Prudential provisioning to ensure steady earnings trajectory; FY21/22e EPS cut by Rs 2% due to present crisis; ‘Buy’ maintained

Further, the bank has made contingent provisions of Rs 15.5 bn, which affected earnings. Further, the bank has made contingent provisions of Rs 15.5 bn, which affected earnings.

HDFC Bank (HDFCB) reported healthy business growth in Q4FY20, led by continued strength in its corporate portfolio while retail growth was soft. Operating performance stood flat as margin expansion was offset by lower fee income due to the COVID-19 impact. Further, the bank has made contingent provisions of Rs 15.5 bn, which affected earnings. We have fine-tuned our other income estimates factoring in the current trends, which has resulted in ~2% cut each in our FY21e/ FY22e earnings. Maintain Buy.

Stable earnings performance
HDFCB reported a steady quarter with PAT growth of ~18% y-o-y (-7% q-o-q), supported by NII growth of 16% y-o-y (7% q-o-q) as margins increased 10bp q-o-q to 4.3%. However, provisions spiked to Rs 37.8bn (+24% q-o-q) as the bank made contingent provision of Rs 15.5 bn toward COVID-19. For FY20: NII/PPoP/PAT grew 16/23/25% y-o-y to Rs 562/ 487/263 bn.

Core fee income growth moderated to ~15% y-o-y to Rs 42 bn affected by the lockdown, which resulted in loss of fees/other income of Rs 4.5 bn. C/I ratio increased to 39% (+110bp q-o-q) while PPoP stood flat q-o-q) at Rs 129.6 bn (+20% y-o-y).

Loans grew 21% y-o-y, led by corporate loans (+29% y-o-y) while retail loan growth was soft at 14.6% y-o-y. Deposits increased 24% y-o-y while CASA mix soared to 42.2% (+270bp q-o-q).

Slippages stood at Rs 31.5 bn (1.3% annualised) while some of the overdue accounts availed moratorium, which otherwise would have slipped during the quarter, resulting in ~6/21% q-o-q decline in GNPA/NNPA. Thus, GNPA/ NNPA ratios declined by 16bp y-o-y/12bp q-o-q (10bp/6bp benefit due to the moratorium). As a result, PCR improved by ~530bp q-o-q to 72%.

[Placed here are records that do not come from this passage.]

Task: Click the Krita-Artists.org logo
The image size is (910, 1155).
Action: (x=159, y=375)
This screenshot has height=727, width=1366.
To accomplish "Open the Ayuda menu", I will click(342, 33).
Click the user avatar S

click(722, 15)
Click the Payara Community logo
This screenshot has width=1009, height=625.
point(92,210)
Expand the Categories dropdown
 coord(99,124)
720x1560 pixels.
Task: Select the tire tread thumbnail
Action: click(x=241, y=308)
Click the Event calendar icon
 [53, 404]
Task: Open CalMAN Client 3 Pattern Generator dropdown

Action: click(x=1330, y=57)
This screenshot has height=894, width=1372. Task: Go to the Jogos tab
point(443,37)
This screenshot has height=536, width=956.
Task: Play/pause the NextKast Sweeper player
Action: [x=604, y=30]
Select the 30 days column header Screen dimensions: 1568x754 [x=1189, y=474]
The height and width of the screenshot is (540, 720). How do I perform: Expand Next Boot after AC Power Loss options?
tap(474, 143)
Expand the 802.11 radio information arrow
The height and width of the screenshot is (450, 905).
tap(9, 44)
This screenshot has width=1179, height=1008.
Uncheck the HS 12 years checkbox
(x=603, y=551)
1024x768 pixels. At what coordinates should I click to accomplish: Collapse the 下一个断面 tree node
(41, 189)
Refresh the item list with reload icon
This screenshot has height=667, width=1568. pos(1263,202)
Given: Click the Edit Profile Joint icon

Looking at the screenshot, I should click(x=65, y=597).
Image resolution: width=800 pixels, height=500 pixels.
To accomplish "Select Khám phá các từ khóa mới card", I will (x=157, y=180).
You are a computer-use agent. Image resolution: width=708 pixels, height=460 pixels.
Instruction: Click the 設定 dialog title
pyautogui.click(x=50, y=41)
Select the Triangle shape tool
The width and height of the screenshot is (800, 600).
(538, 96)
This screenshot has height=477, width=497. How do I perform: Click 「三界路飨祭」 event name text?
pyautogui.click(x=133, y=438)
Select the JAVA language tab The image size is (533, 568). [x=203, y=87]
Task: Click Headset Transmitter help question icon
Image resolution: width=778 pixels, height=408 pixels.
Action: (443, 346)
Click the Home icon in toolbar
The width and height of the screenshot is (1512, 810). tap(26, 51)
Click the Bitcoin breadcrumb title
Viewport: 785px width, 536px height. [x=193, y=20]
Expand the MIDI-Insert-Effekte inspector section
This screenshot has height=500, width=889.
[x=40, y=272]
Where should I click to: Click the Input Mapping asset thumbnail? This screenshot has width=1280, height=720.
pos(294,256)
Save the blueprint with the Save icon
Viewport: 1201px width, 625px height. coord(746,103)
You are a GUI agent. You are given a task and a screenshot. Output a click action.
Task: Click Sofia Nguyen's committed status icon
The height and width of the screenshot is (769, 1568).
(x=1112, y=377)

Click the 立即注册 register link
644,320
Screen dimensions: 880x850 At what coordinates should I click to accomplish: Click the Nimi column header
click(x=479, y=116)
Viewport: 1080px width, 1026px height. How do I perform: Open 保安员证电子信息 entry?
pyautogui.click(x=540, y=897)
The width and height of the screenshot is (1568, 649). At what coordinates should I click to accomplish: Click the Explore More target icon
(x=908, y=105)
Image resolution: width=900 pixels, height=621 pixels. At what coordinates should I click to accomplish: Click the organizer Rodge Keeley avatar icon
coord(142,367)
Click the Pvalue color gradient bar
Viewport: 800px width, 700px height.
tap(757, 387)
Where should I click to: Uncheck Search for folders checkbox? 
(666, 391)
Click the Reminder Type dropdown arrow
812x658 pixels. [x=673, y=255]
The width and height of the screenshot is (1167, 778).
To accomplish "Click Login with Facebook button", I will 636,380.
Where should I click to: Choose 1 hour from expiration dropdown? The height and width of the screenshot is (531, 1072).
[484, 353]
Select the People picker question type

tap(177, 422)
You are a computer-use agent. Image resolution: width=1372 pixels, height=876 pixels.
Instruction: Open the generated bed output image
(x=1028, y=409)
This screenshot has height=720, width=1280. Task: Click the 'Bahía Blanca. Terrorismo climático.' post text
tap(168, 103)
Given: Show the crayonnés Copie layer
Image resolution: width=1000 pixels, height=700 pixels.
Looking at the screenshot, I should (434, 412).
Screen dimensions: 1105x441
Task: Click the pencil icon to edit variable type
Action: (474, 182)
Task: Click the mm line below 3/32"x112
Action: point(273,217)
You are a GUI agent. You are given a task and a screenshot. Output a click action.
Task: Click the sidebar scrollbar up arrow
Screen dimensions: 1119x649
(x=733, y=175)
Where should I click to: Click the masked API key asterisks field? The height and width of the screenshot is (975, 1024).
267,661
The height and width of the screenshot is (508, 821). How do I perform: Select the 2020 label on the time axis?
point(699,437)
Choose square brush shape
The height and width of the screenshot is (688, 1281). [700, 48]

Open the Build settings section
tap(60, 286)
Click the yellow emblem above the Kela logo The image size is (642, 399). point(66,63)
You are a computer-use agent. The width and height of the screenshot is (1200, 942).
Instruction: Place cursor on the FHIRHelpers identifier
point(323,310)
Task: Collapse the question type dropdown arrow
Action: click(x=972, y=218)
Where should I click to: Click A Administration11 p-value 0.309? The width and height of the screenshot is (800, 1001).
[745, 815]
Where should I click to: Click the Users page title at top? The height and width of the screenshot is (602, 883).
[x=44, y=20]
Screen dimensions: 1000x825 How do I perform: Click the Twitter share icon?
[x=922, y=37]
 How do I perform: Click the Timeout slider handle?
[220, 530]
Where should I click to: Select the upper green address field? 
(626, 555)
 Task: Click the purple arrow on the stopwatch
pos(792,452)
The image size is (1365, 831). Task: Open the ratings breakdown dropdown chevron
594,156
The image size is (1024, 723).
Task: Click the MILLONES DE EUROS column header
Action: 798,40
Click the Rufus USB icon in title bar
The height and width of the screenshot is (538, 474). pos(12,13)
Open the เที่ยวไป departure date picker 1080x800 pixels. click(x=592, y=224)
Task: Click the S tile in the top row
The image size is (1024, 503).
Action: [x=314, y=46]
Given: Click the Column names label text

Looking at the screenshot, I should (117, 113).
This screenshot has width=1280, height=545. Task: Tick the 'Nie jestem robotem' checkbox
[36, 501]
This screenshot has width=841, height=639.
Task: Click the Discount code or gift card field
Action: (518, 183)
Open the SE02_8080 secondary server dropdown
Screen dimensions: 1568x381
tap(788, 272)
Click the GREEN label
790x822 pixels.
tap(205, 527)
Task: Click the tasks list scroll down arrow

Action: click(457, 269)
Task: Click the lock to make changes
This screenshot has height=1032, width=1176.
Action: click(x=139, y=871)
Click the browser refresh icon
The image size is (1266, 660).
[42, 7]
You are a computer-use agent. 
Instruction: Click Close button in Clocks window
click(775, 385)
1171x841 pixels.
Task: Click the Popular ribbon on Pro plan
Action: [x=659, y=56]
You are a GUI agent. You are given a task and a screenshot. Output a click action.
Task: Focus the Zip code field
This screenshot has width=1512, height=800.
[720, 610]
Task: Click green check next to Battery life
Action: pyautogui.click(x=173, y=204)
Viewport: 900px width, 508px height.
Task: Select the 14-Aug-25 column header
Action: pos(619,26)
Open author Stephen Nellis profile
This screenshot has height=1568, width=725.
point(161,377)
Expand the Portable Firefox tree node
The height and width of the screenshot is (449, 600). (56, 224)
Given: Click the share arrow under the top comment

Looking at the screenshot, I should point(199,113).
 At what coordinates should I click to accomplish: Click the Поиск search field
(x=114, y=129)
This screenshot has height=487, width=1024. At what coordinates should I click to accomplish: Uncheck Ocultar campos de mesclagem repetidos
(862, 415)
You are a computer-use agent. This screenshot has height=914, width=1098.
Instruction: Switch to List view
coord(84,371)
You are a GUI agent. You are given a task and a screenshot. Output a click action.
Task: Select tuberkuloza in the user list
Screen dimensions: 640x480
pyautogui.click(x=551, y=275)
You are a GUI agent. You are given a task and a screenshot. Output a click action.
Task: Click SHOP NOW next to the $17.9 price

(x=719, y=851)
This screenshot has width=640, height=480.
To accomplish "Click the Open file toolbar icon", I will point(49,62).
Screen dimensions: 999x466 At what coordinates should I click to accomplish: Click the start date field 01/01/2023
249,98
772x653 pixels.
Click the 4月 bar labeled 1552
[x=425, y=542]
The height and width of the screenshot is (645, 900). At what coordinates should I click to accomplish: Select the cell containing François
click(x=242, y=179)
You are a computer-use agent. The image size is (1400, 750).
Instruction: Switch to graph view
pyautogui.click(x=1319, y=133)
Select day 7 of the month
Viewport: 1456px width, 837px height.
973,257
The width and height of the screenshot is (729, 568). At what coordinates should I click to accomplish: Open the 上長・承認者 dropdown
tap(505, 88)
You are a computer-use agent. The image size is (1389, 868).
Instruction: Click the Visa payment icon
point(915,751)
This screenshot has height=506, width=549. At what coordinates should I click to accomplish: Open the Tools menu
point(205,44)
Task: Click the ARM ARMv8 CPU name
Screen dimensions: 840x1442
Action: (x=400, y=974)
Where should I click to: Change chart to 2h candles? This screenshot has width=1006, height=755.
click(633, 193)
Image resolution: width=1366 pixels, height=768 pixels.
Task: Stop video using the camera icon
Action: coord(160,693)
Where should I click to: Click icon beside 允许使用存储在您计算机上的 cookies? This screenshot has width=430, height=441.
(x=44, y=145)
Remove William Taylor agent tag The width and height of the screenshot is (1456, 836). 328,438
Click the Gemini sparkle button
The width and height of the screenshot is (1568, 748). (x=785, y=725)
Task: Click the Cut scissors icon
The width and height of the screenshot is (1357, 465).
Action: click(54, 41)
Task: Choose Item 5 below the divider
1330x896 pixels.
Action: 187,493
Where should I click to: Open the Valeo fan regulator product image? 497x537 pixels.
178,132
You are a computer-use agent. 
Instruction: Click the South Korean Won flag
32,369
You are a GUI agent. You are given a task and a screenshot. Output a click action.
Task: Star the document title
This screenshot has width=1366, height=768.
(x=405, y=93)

Highlights of mgmt commentary
COVID-19 impact: Under the stress case, we expect ~9% of the SME portfolio to be vulnerable and see maximum potential GNPA impact of ~50bp. Of the retail customers applying for moratorium, ~95-98% are not in default (0 dpd) as of 29th Feb’20.

CEO change: Aditya Puri is set to retire on 26th Oct’20; the bank has finalised three candidates and would be applying to the RBI for approval.

Valuations and view
HDFCB’s business growth remains robust despite economic activity getting impacted due to COVID-19. Although the RBI moratorium supports asset quality, credit cost is expected to stay elevated while provisioning buffers should limit the overall impact on earnings. A strong liability franchise would support margins while higher liquidity levels would enable the bank to ride out the current crisis and gain further market share. We, thus, estimate loan book/PAT to deliver CAGR of 16/17% over FY20-22e. Management succession remains a big event to watch out for. Maintain Buy with PT of Rs 1,200 (3.0x Sep’21e ABV).